(NaturalNews) As we have warned often here at NaturalNews, the concept of personal privacy - that quaint, Fourth Amendment constitutional protection that supposedly guarantees "the right of the people to be secure in their persons, houses, papers, and effects, against unreasonable searches and seizures" - is all but gone these days, thanks in large part to the Information and Technology Age.
Just last week, you may recall, Apple, Inc., committed the latest breach of privacy, despite its prior claims of being one of the toughest apps screening tech companies. The company, The New York Times reported, was caught "handing out people's address books as if they were sausage samples on a toothpick at the supermarket."
In September, http://www.naturalnews.com. The social media giant was caught by an Australian entrepreneur and writer, Nik Cubrilovic, tracking users' online activity, even when they weren't logged into Facebook.
There are scores of other examples as well, but you get the idea.
Without question, the technology companies - Google, Apple, Sony, Facebook - are in large part responsible for the diminishing strength of privacy protections. But, as The New York Times tech writer Nick Bilton says, some of the blame can also be laid at our feet.
"The argument that if consumers care about their privacy they shouldn't use these technologies is a cop-out. This technology is now completely woven into every part of society and business. We didn't tell people who wanted safer cars simply not to drive. We made safer cars," he writes.

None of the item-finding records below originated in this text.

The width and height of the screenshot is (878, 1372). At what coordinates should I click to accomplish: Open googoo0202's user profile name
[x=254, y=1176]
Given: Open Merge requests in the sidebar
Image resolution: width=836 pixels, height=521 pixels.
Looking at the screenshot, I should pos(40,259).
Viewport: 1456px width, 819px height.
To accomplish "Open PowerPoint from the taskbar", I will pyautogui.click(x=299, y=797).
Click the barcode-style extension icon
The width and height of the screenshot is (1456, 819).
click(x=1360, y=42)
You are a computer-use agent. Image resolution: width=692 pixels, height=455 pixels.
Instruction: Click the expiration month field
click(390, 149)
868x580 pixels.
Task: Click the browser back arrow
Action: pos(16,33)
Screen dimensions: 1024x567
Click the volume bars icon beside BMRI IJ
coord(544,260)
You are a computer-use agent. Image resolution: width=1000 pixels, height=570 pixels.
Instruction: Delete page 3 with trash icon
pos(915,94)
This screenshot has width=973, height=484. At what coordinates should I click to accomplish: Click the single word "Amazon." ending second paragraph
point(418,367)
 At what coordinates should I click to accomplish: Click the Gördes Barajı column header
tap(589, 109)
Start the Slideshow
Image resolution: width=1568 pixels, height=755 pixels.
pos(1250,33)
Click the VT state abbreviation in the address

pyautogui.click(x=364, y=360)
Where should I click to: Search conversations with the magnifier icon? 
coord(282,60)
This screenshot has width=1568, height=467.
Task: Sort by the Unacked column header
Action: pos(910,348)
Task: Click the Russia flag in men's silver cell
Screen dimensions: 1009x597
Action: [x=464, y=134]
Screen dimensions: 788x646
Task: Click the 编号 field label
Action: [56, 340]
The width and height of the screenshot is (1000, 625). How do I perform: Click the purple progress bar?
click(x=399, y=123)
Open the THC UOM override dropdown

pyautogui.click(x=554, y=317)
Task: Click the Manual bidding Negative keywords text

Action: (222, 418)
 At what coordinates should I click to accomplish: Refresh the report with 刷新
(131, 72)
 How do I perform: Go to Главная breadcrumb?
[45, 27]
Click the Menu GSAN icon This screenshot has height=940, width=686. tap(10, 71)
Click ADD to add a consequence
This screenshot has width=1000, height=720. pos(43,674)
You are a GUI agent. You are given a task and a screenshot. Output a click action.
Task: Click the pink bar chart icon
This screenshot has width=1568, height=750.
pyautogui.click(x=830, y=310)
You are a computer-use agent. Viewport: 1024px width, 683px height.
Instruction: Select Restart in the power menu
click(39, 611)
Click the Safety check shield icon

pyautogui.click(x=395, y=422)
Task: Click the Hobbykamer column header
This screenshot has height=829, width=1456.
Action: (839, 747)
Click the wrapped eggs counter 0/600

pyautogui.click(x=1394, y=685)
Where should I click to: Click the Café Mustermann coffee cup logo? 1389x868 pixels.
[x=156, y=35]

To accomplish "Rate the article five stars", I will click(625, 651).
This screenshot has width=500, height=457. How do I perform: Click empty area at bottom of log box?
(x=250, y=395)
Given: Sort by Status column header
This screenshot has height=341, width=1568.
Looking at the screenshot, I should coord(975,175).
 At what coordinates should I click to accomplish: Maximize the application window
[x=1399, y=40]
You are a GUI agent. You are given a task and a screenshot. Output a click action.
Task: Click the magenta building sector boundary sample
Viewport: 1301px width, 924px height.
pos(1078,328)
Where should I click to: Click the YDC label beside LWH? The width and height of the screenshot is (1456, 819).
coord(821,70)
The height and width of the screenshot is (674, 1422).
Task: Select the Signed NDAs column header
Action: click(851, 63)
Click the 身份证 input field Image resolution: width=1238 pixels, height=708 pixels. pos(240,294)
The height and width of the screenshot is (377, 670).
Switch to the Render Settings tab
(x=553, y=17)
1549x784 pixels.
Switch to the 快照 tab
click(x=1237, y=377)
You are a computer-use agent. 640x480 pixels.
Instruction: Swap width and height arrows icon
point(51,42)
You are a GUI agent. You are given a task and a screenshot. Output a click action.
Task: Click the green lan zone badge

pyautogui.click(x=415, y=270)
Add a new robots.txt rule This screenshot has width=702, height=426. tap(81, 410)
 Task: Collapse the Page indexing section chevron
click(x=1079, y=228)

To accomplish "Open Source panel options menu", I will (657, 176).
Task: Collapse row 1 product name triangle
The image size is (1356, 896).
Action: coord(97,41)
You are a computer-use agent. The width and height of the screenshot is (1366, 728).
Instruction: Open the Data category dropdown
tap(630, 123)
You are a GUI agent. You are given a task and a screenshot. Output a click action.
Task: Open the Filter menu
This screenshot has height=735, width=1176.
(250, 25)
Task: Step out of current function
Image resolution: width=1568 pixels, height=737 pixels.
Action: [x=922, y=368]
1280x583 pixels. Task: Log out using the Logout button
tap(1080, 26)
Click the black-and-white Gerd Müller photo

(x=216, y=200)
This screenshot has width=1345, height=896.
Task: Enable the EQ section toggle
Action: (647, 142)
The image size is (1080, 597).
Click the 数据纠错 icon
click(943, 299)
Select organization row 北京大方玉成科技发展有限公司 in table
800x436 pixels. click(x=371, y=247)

The same techniques could, and should, be applied now to technology. Lawmakers and policymakers should be well advised that privacy violations are only going to get worse; to fix the problem, new laws and policies aimed at protecting consumer privacy are likely to be needed, as a way to strengthen and reaffirm the Fourth Amendment.
Going the wrong way
With that said, the privacy pendulum seems to be swinging the wrong way. Just this week a federal appeals court ruled that police don't need a search warrant to search a suspect's cell phone. The court said any evidence that was contained on a cell phone could be deleted or erased so it was "vital" police be allowed to check phones immediately when they make an arrest - no warrant needed. Mind you, a suspect is just that, a suspect who has yet to be convicted of anything.
Christopher N. Olsen, assistant director in the division of privacy and identity protection at the Federal Trade Commission (FTC), told The New York Times that with more privacy violations coming, lawmakers will be under increasing pressure to pass legislation protecting citizens.
"Industry should redouble its efforts to focus on privacy issues, or they may face additional pressure in form of legislation from Congress," he said, though clearly industry is primarily the problem. Tech companies seem to be the biggest violators of privacy.
"Companies need to look at privacy issues in terms of consumer needs, baking in privacy by design when building apps, so you're not trying to do it afterwards," Patricia Poss, chief of the mobile technology unit at the FTC, told the Times, as a way to avoid government regulation that could stifle innovation as well.
"They should think about it every step of the way, and really consider privacy at every stage of product development," she said.